The power of this pattern is that the scoring weights are all defined as variables in the lets() block. When stakeholders decide that client-tier items should carry more weight than executive-tier items (it happens), you change two numbers instead of rebuilding the formula logic. For a complete view of how this fits into a structured project management system, our Notion project management setup guide covers the full database architecture.

Combining Formulas with Notion Automations

Formulas and automations serve different functions in Notion's logic layer, and understanding the boundary between them is what prevents the most common architectural mistake: trying to do everything in one or the other.

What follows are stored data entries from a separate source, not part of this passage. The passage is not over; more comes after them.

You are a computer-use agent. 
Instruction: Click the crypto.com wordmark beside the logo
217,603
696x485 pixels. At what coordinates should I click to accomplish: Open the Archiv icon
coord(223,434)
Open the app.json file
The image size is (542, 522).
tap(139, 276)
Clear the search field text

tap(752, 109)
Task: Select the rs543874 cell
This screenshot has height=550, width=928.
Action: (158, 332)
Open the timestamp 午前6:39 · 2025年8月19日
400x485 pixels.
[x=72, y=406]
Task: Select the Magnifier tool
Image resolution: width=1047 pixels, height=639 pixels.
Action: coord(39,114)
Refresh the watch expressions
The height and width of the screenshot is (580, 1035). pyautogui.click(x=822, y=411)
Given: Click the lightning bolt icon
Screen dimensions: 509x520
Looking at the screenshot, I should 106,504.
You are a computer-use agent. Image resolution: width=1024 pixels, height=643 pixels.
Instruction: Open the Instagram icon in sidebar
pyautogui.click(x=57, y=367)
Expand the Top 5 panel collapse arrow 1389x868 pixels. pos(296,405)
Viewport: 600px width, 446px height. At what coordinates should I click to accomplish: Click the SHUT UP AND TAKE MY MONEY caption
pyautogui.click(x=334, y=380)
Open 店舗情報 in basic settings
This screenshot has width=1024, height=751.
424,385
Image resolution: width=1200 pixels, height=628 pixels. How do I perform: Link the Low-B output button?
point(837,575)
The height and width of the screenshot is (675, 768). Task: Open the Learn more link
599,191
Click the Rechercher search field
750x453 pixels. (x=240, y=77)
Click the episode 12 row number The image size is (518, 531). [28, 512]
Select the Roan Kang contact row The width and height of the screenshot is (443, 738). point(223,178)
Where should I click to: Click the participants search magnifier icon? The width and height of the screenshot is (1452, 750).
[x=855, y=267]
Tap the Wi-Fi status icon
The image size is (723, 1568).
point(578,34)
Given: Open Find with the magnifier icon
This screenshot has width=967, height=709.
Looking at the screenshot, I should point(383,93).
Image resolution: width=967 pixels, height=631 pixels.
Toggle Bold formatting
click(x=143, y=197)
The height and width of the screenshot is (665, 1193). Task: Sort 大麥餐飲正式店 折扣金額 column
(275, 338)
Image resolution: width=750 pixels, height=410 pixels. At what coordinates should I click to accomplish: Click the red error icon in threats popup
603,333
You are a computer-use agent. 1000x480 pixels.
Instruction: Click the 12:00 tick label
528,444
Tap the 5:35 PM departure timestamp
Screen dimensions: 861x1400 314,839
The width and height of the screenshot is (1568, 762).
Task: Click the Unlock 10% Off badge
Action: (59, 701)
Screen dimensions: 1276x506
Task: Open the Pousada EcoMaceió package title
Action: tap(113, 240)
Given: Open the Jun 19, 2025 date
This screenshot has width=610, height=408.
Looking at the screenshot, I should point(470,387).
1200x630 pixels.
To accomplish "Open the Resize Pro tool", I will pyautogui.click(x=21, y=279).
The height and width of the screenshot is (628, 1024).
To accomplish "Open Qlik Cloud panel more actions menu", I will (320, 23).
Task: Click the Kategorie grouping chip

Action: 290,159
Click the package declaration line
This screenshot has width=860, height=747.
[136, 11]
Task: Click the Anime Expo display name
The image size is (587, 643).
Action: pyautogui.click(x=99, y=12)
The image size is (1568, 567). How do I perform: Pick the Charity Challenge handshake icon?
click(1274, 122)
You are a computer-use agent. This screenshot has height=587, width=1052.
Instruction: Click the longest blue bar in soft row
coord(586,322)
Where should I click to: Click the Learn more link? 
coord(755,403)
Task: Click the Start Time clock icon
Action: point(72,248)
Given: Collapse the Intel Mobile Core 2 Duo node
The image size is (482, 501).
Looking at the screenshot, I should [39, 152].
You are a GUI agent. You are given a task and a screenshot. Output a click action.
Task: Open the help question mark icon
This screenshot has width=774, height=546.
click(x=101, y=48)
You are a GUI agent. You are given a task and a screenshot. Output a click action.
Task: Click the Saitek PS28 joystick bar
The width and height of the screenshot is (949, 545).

Formulas are reactive and stateless. They recalculate every time the record is viewed or any property changes. They cannot trigger actions, send notifications, or create records in other databases. What they can do is compute a state — "Overdue," "Critical," "Budget Exceeded" — that an automation can then react to.

Automations are event-driven. They fire when a trigger condition is met — and formula property values changing can be that trigger. The most powerful Notion workflow pattern combines both: a formula computes a status value, and an automation fires when that value changes to send a Slack message, assign an owner, or create a follow-up task.

Practical example: the Deadline Status formula above outputs "🔴 Overdue" when a project passes its due date. Pair that with an automation: When "Deadline Status" changes to contains "Overdue" → Send Slack message to #project-alerts channel → Set "Escalation Sent" checkbox to checked. The checkbox prevents the automation from firing repeatedly as the page is updated while still overdue.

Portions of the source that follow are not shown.